Este ataque consiste, tal como os seus equivalentes cibernéticos, em roubar os dados pessoais dos computadores infetados.
Trata-se, portanto, de um software oculto num e-mail malicioso que, uma vez aberto, encripta os seus dados e bloqueia o acesso aos mesmos. Os cibercriminosos exigem um resgate em criptomoeda para desencriptar os seus dados, dando assim origem ao nome deste ataque.
Vamos prosseguir com as nossas investigações, centrando-nos desta vez no fenomenalransomware Ryuk. Parece estar destinado a continuar a dar que falar, tendo já gerado pagamentos no valor de 3,7 milhões de dólares em bitcoins desde o seu surgimento.
Detetado pela primeira vez em agosto de 2018, este último recorre a novas táticas:
Desta vez, os cibercriminosos não estão a espalharmalware por qualquer computador.
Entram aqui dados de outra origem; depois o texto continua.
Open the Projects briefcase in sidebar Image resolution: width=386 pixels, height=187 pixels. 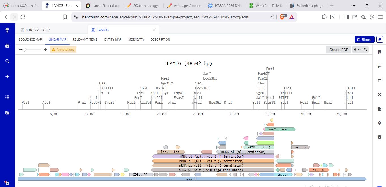[7, 46]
Eles infiltram-se durante vários meses, de forma muito discreta, nas redes das empresas. Assim, identificam concretamente qual a estratégia a adotar para atacar os alvos mais interessantes e com maior capacidade para pagar resgates avultados.
Segundo os investigadores da Crowdstrike (empresa norte-americana especializada em tecnologias de cibersegurança), o grupo de hackers «Grim Spider», responsável por este ataque, utilizou um cavalo de Tróia. O trojan TrickBot infiltra-se nos computadores visados através de um ficheiro fraudulento anexado a um e-mail de phishing.
Normalmente dissimulado numa folha do Excel, este software malicioso tem como alvo uma pessoa específica por e-mail. Se essa pessoa abrir o anexo, ativa o conteúdo do documento.
Quem está por trás do ransomware Ryuk?
O ransomware Ryuk incluiria um «kill switch» que se ativa apenas em função da localização da vítima, um comportamento bastante comum no mundo do cibercrime. Desta forma, os piratas evitam dar um tiro no próprio pé. Além disso, a Crowdstrike afirma ter identificado alguns elementos de linguagem russa no código, bem como um download suspeito proveniente de Moscovo.